Abdülkadir Cami Baykurt
1877-1949
yılları arasında yaşamış asker ve siyaset adamı:
Abdülkadir
Cami Baykurt, Osmanlı Devleti'nin son dönemine tanıklık etmiş. Milli
Mücadelenin başarısı için önemli görevler üstlenmiş, benimsediği fikir ve
görüşler doğrultusunda siyasî faaliyetlerde bulunmuş bir Türk aydınıdır.
Abdülkadir
Cami Baykurt gençlik yıllarından itibaren kendini, dağılmakta olan bir devleti
ayakta tutabilme çabaları içinde bulmuş, bu doğrultuda kendisiyle aynı endişeyi
duyan öğrenci, memur ve sivil kesimin oluşturduğu İTC'nin çalışmalarına
katılmıştır. Abdülkadir Cami Baykurt'un cemiyet içerisindeki faaliyetleri
hakkında bilgiler oldukça sınırlıdır. Ancak cemiyetin kendisini, II.
Meşrutiyetin ilanından sonra yapılan I. Meclis-i Mebusan seçimlerinde Fizan
Sancağından aday göstermesi cemiyet içerisinde önemli mevkie geldiğini
göstermektedir.

# Verilen satırlar
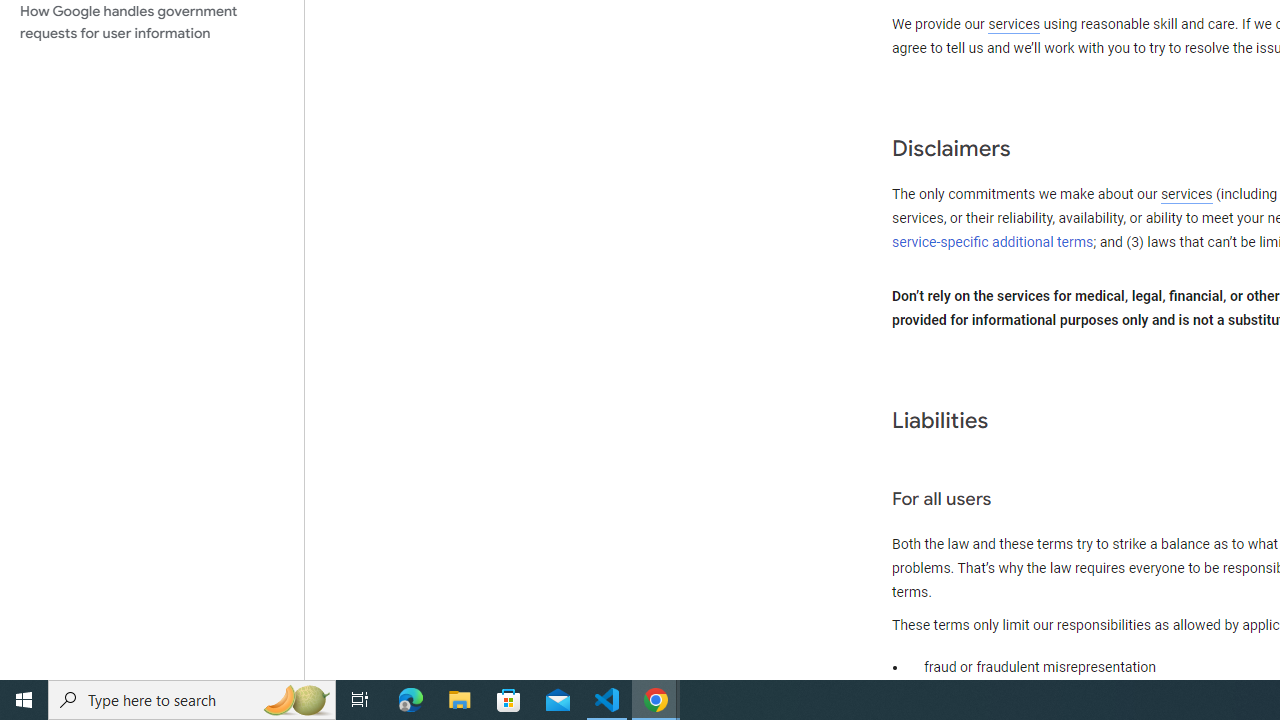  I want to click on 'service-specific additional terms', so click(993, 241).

---

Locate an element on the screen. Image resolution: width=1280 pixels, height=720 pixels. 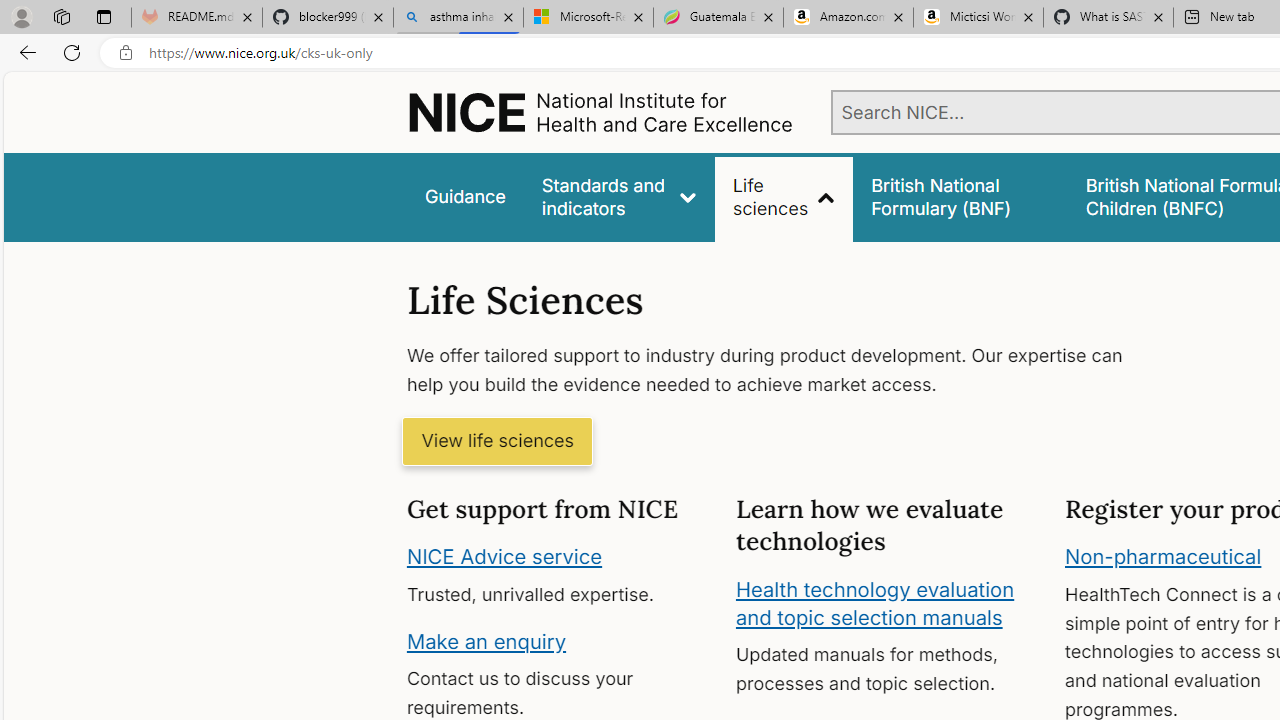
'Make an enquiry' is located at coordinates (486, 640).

# Yönergeler
a. Baykurt metnindeki "Abdülkadir Cami Baykurt'un cemiyet içerisindeki faaliyetleri hakkında bilgiler oldukça sınırlıdır." cümlesini İngilizceye çevirin.
b. Baykurt metninde "Meşrutiyetin ilanından sonra" sözcüklerinden "göstermektedir." sözcüklerine kadar uzanan kısmı olduğu gibi tekrarlayın.

# Görev yanıtları
a. Information about Abdülkadir Cami Baykurt's activities within the society is quite limited.

b.
Meşrutiyetin ilanından sonra yapılan I. Meclis-i Mebusan seçimlerinde Fizan
Sancağından aday göstermesi cemiyet içerisinde önemli mevkie geldiğini
göstermektedir.